Rabu, 14 April 2010

Wajib Belajar atau Wajib Sekolah?

Beberapa tahun lalu sebenarnya saya tergelitik dengan slogan “Ayo Sekolah” yang bertujuan meningkatkan partispasi masyarakat dalam pemenuhan kebutuhan pendidikan anak-anaknya. Melalui program BOS kini secara tak langsung pemerintah kembali menghimbau anak-anak agar tetap bersekolah, terlebih lagi program wajib belajar 9 tahun masih juga populer di kalangan pemangku kepentingan pendidikan nasional.
Pemerintah begitu yakinnya bahwa program wajib belajar 9 tahun di beberapa daerah terbilang sukses. Bahkan ada beberapa pemerintah daerah yang menggulirkan program wajib belajar 12 tahun. Berlabel sekolah gratis, para pemangku kepentingan pendidikan di daerah ramai-ramai menggiring anak-anak masuk sekolah hingga ke tingkat yang lebih tinggi lagi.
Berdasarkan interaksi penulis selama ini dengan banyak kepala sekolah dan guru di daerah yang telah menempuh segala macam untuk membawa anak-anak ke sekolah. Apabila diketahui di dalam salah satu keluarga ada anak usia sekolah yang tidak/belum bersekolah maka seketika itu pula mereka menghampirinya ke rumah, membujuk dengan iming-iming sekolah gratis, dan memberikan penyadaran kepada orang tuanya.
Pemerintah pusat melalui pemerintah daerah juga telah menginstruksikan kepada perangkat desa dan kelurahan agar mendata anak-anak yang tidak bersekolah.

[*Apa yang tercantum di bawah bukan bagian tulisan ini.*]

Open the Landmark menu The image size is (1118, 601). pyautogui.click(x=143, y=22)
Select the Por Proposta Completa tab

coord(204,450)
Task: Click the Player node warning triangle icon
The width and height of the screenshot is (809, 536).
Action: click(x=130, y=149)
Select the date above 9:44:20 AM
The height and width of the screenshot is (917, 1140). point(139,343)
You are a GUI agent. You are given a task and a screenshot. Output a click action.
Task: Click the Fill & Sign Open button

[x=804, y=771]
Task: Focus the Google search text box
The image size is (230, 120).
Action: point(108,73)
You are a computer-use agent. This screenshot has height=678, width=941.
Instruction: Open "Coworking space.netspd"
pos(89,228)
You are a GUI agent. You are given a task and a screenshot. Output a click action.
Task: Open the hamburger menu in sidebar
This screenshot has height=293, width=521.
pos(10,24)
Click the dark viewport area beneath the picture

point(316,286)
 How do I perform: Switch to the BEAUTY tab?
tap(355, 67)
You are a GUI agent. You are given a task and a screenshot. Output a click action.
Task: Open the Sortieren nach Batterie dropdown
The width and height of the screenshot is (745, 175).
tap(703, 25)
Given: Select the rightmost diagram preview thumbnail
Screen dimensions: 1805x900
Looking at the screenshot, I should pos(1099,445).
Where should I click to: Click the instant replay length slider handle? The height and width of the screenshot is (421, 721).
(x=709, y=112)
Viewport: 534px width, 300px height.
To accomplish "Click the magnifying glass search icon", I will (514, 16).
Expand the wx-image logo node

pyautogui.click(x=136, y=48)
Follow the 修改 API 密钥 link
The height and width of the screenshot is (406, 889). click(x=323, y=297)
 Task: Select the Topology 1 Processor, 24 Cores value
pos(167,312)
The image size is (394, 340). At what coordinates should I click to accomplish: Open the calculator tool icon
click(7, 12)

Ini semua agar program wajib belajar 9 tahun sukses terselenggara. Hanya semata-mata memenuhi standar indeks pembangunan manusia.
Pertanyaan yang kemudian mengemuka adalah dosakah jika anak kita tidak bersekolah? Apakah sebuah aib jika ternyata ketahuan ada salah satu keluarga kita yang tidak mau bersekolah?
Seharusnya pemerintah -dalam hal ini Kementerian Pendidikan Nasional- bercermin sudah tepatkah mereka “memaksa” anak-anak masuk sekolah? Apakah yang sudah di dapat anak-anak kita hari ini dari sistem sekolah yang telah pemerintah ciptakan?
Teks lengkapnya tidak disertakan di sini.